Había quitado ya la funda que disimulaba su cañoncito. Cogió una mecha que cortó de un mordisco, la encendió y la deslizó en la culata del cañón.

—¡Válganos Dios! ¡Reculad, muchachos!

La detonación retumbó y la sacudida del velero tiró al suelo a sus ocupantes.

—¡Fallado! ¡Sacramento! —juró Pannassave. En la espesa nube que le rodeaba, intentaba introducir a tientas, una segunda carga.

El tiro había fallado al asaltante por unas brazas, sin hacer más que salpicarlos. Después de un instante de conmoción, los filibusteros se vieron sanos y salvos. Estallaron en imprecaciones y se pusieron a cargar sus mosquetes. La Linda seguía derivando y presentaba una presa fácil a un enemigo muy superior.

—¡La espadilla, Scaiano, la espadilla! Y vos, abuelo, intentad gobernar zigzagueando.

Una salva de mosquetes acribilló el agua alrededor del velero. El marsellés lanzó un gruñido y se cogió el brazo derecho.

—¡Oh!, estáis herido —exclamó Angélica, precipitándose hacia él.

—¡Los muy cerdos! Van a pagarme esto. Abuelo, ¿podríais ocuparos del cañón?

—He sido artificiero de Solimán Pachá.

—Está bien; entonces cerrad la culata y preparad la mecha. Coge tú la barra, Mutcho.

La chalupa no estaba ya más que a cincuenta brazas y se presentaba ahora de frente. Mal blanco. El mar estaba agitado y un viento irregular hacía subir y bajar el velero y su asaltante.

—¡Rendios, imbéciles! —gritó el hombre de la venda negra.

Melchor Pannassave, sin soltarse el brazo, se volvió hacia sus compañeros. Estos hicieron un gesto denegatorio. Entonces él gritó:

—¿No os ha dicho nunca m… un patrón provenzal, a vos y al pirata de vuestro capitán?

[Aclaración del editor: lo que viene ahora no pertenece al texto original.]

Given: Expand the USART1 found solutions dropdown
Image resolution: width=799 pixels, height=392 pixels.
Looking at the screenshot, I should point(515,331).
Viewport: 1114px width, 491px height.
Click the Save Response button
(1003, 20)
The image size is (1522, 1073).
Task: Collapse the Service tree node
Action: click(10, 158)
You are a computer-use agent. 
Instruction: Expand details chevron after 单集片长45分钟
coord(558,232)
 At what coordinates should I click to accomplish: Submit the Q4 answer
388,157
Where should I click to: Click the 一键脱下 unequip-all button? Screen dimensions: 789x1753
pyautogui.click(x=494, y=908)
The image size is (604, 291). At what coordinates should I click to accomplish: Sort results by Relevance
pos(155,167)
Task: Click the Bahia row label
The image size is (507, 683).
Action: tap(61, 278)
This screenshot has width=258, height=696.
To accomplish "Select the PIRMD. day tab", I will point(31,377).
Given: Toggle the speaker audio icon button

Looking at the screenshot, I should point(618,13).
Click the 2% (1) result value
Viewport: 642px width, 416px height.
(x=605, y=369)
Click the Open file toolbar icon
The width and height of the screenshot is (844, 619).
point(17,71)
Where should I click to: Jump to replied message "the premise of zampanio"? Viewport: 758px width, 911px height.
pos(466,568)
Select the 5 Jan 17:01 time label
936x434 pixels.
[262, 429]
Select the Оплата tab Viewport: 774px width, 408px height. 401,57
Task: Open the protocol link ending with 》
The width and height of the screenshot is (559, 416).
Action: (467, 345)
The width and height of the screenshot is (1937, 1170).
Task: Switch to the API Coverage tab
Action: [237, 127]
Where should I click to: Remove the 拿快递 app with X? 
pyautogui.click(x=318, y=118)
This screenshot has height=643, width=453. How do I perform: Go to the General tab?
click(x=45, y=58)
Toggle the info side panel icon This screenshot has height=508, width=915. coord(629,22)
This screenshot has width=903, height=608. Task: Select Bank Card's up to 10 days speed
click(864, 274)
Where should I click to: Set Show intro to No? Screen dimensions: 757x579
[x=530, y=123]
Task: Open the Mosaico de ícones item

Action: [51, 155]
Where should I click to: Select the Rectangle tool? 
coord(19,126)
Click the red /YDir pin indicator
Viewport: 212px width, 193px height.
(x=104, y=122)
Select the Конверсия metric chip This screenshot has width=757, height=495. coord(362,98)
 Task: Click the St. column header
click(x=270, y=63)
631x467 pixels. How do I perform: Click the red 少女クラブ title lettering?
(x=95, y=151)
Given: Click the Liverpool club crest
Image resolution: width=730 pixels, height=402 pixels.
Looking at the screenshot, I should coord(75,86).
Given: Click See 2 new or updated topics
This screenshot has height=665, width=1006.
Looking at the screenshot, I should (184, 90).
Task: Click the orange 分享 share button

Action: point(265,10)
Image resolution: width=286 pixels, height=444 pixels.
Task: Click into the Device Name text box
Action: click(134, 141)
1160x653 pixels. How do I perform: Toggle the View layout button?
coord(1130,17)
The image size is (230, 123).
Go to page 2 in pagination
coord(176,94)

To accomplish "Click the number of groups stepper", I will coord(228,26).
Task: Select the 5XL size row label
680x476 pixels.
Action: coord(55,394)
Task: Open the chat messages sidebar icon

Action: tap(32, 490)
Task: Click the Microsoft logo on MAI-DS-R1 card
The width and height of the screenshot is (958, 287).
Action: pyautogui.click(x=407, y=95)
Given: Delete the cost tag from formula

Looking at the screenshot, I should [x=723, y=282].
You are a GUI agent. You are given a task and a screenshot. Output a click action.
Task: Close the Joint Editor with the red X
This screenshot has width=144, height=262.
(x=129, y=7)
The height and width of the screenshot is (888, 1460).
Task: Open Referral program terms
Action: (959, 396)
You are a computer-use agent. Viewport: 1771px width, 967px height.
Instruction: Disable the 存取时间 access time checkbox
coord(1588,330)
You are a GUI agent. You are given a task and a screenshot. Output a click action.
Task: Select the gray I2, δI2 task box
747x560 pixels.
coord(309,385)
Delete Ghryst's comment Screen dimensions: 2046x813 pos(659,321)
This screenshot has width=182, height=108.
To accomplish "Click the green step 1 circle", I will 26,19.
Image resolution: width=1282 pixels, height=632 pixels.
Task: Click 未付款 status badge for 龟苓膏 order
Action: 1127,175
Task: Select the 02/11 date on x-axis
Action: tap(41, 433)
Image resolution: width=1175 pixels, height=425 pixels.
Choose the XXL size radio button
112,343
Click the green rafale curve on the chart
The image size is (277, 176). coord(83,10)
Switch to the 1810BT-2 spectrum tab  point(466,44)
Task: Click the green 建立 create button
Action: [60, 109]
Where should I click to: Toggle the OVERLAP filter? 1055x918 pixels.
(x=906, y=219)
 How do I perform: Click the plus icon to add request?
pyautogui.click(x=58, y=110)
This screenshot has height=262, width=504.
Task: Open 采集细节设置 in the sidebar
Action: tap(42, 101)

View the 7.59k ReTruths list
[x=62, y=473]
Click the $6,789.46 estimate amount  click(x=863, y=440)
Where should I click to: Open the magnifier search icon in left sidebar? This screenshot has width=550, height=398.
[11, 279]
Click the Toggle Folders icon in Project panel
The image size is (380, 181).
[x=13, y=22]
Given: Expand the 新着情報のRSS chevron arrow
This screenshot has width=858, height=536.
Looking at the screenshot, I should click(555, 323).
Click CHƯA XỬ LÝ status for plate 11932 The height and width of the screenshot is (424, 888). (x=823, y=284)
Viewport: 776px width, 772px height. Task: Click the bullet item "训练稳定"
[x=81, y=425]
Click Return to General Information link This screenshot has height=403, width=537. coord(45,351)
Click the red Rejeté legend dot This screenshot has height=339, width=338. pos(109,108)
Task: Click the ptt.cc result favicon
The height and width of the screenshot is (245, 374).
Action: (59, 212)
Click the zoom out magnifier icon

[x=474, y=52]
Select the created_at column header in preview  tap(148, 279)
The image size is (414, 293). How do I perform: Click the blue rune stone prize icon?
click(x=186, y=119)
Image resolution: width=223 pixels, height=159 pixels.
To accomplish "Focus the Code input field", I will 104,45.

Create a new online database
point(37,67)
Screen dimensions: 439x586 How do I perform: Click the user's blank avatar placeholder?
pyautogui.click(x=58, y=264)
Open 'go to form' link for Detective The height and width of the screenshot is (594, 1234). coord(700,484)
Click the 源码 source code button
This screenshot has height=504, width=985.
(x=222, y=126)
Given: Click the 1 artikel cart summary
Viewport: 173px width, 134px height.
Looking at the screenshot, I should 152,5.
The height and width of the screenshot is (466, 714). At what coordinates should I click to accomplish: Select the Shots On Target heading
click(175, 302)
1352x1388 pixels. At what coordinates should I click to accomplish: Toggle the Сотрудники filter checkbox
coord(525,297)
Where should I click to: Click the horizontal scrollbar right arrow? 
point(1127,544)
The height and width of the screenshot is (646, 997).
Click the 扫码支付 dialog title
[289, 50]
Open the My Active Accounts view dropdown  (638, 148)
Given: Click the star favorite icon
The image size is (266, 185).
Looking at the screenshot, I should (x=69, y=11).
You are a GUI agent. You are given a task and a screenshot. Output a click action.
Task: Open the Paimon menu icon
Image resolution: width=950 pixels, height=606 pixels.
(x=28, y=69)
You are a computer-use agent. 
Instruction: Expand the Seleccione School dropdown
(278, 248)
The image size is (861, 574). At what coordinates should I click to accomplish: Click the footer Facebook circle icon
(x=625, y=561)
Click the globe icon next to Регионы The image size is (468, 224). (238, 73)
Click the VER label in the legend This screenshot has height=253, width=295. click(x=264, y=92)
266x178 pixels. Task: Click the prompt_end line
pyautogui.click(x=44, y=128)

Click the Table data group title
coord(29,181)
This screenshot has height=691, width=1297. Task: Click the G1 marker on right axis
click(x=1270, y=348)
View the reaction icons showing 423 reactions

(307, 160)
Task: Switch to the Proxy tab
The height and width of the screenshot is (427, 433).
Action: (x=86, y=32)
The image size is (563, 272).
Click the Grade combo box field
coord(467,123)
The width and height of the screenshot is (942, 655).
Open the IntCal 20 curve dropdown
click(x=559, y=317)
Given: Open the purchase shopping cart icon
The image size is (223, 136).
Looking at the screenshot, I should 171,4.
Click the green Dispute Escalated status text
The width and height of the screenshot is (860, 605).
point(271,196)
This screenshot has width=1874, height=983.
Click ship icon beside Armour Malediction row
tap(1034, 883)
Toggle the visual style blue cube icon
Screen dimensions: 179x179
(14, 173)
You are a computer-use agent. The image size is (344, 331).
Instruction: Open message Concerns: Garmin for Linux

Luego, levantó un dedo hacia Savary y mandó en voz baja: «¡Fuego!»

Una segunda detonación sacudió el casco. Cuando el humo se disipó se vieron flotar remos y maderos, a los cuales se agarraban unos hombres.

—¡Bravo! —murmuró el marsellés—. Ahora, a toda vela e intentemos huir.

Pero un choque sordo hizo estremecer La Linda. Angélica tuvo la impresión de que la batayola en que se apoyaba se deshacía como manteca, y el suelo húmedo y helado se hundía bajo sus pies. Se le llenó la boca de agua salada.